15. A liquid feeding type screw compressor comprising as components:

a compressor main body equipped with a screw rotor;

a motor driving the compressor main body; and

a gas-liquid separator separating a liquid from a compressed air discharged from the compressor main body, wherein

the motor is arranged above the compressor main body,

the gas-liquid separator is arranged below the compressor main body, and

a compressor main body casing constituting an inner cylindrical space forming a compression operation chamber together with the screw rotor and constituting a contour of the compressor main body has on its outer periphery a rib extending in a vertical direction and a rib extending in a horizontal direction along the outer periphery.

16. The liquid feeding type screw compressor according to claim 15, wherein the rib extending in the vertical direction is of a configuration in which their radial dimensions gradually increase as they extend toward a discharge side of the compressor main body.

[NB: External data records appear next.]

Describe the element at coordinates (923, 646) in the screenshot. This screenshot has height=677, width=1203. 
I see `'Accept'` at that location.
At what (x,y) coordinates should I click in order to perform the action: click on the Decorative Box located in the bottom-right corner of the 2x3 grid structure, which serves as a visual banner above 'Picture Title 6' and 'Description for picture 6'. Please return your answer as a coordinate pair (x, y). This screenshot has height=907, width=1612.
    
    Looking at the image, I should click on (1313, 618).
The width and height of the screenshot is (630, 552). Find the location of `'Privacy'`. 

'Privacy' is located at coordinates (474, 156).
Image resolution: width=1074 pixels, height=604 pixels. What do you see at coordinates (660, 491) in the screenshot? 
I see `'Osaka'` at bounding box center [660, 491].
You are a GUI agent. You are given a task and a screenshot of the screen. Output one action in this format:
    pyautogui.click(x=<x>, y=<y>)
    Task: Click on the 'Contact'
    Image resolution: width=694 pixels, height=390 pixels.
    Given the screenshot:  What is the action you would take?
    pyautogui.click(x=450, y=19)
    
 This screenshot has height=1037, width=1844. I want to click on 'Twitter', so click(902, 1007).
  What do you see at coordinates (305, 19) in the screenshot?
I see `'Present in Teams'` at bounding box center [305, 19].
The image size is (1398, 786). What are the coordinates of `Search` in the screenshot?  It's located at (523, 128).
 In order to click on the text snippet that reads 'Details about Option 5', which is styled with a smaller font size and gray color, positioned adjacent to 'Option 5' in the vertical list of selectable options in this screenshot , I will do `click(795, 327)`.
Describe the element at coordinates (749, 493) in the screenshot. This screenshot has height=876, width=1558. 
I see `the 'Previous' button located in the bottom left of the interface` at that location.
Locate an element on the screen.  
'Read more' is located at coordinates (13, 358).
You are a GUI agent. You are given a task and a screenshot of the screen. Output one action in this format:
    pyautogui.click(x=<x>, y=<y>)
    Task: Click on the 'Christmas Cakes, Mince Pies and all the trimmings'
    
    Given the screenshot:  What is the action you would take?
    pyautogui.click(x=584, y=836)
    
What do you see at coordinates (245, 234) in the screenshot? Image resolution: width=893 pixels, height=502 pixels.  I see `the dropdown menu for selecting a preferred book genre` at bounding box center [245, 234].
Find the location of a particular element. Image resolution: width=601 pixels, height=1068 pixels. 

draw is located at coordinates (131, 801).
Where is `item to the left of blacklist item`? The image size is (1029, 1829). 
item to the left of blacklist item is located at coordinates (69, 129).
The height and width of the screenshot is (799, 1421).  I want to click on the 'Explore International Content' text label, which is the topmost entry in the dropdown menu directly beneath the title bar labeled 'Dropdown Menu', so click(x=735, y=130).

17. The liquid feeding type screw compressor according to claim 16, wherein the rib extending in the vertical direction is positioned on an outer periphery at a portion close to a discharge port through which a compressed air is discharged from the compression operation chamber.

18. The liquid feeding type screw compressor according to claim 17, wherein

a plurality of ribs extend in the horizontal direction, and

the plurality of ribs are of a configuration in which their horizontal widths gradually increase as they are closer to a discharge side of the compressor main body.

19. The liquid feeding type screw compressor according to claim 18, wherein the plurality of rib portions are of a configuration in which their horizontal widths gradually increase on the outer periphery of the compressor main body casing as they are closer to a discharge port through which a compressed air is discharged from the compression operation chamber.

20. The liquid feeding type screw compressor according to claim 15, wherein the rib extending in the vertical direction and the rib extending in the horizontal direction cross each other in the outer periphery of the compressor main body casing.

21. The liquid feeding type screw compressor according to claim 1, wherein a synthetic center of gravity of the compressor main body and the motor and a center of gravity of the gas-liquid separator are positioned on the same vertical axis.

22. The liquid feeding type screw compressor according to claim 1, wherein there are provided a guide deflecting a flow direction of the compressed air discharged from the compressor main body such that the flow direction is along the inner peripheral surface of the casing of the gas-liquid separator, and

a slope deflecting the flow direction of the compressed air discharged from the compressor main body such that the flow direction is close to the horizontal direction.

23. The liquid feeding type screw compressor according to claim 1, wherein an axial direction of a screw of the liquid feeding screw compressor and an axial direction of the motor are vertical.